··· Records shown

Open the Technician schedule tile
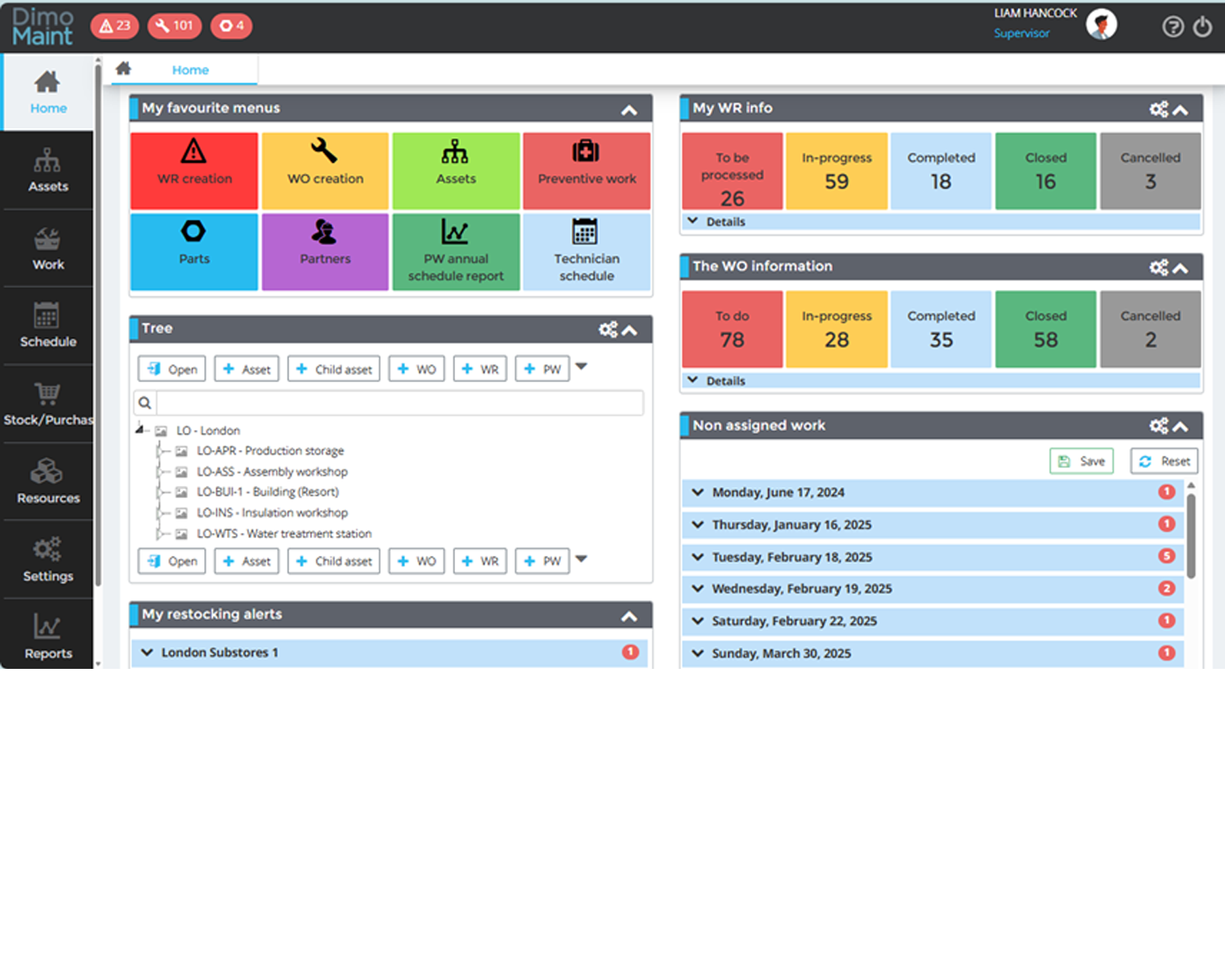 coord(586,252)
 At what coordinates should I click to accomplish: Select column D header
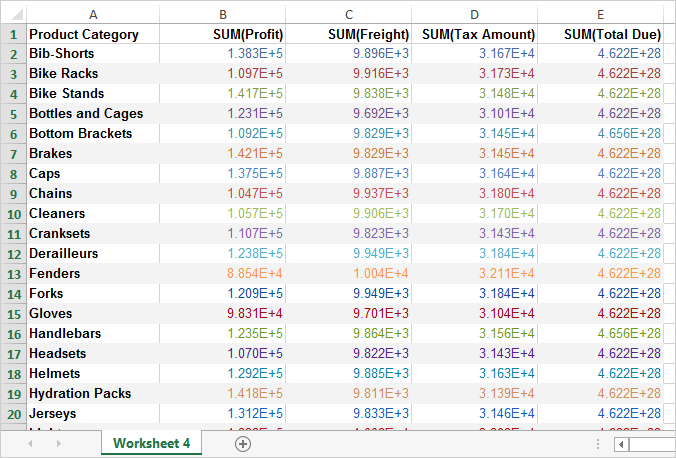click(474, 14)
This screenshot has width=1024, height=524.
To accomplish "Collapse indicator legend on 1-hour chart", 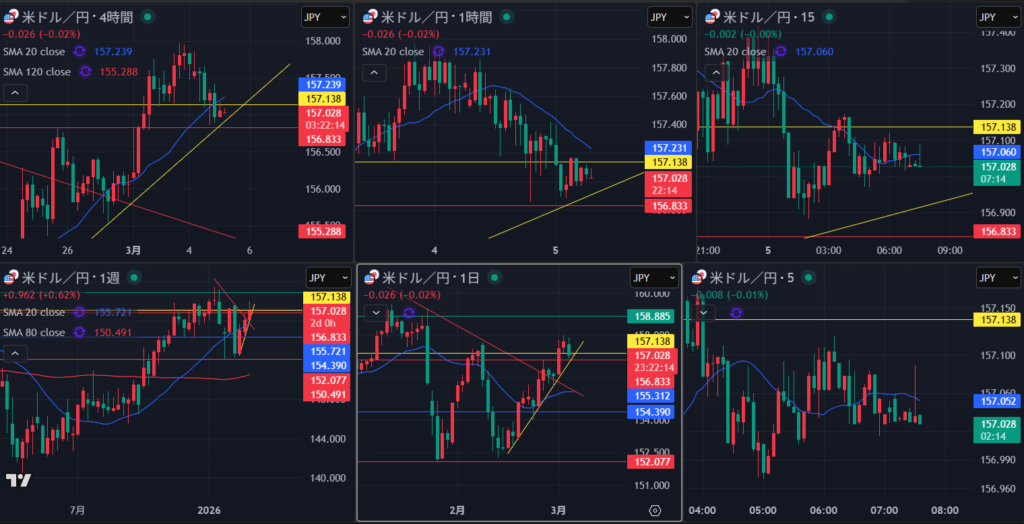I will (373, 72).
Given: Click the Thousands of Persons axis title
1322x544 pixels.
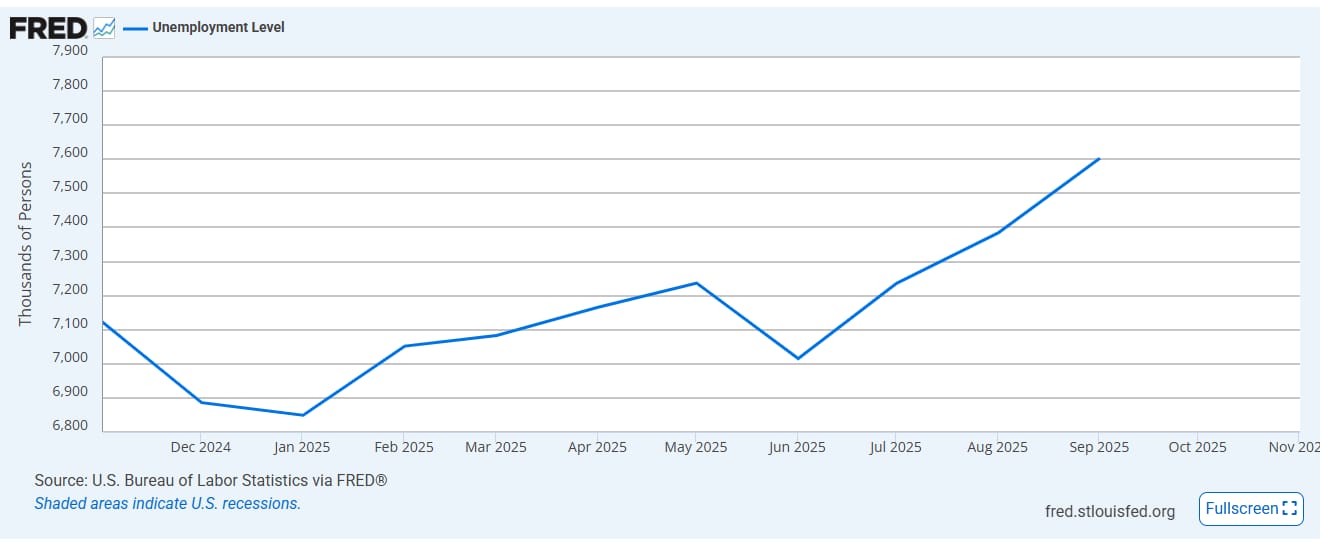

······

Task — No pictures belong in the copy. Retype exactly, and only, the lines from the line containing "Given: Click the" through the last line of the data, both included.

Solution to the problem —
Given: Click the Thousands of Persons axis title
1322x544 pixels.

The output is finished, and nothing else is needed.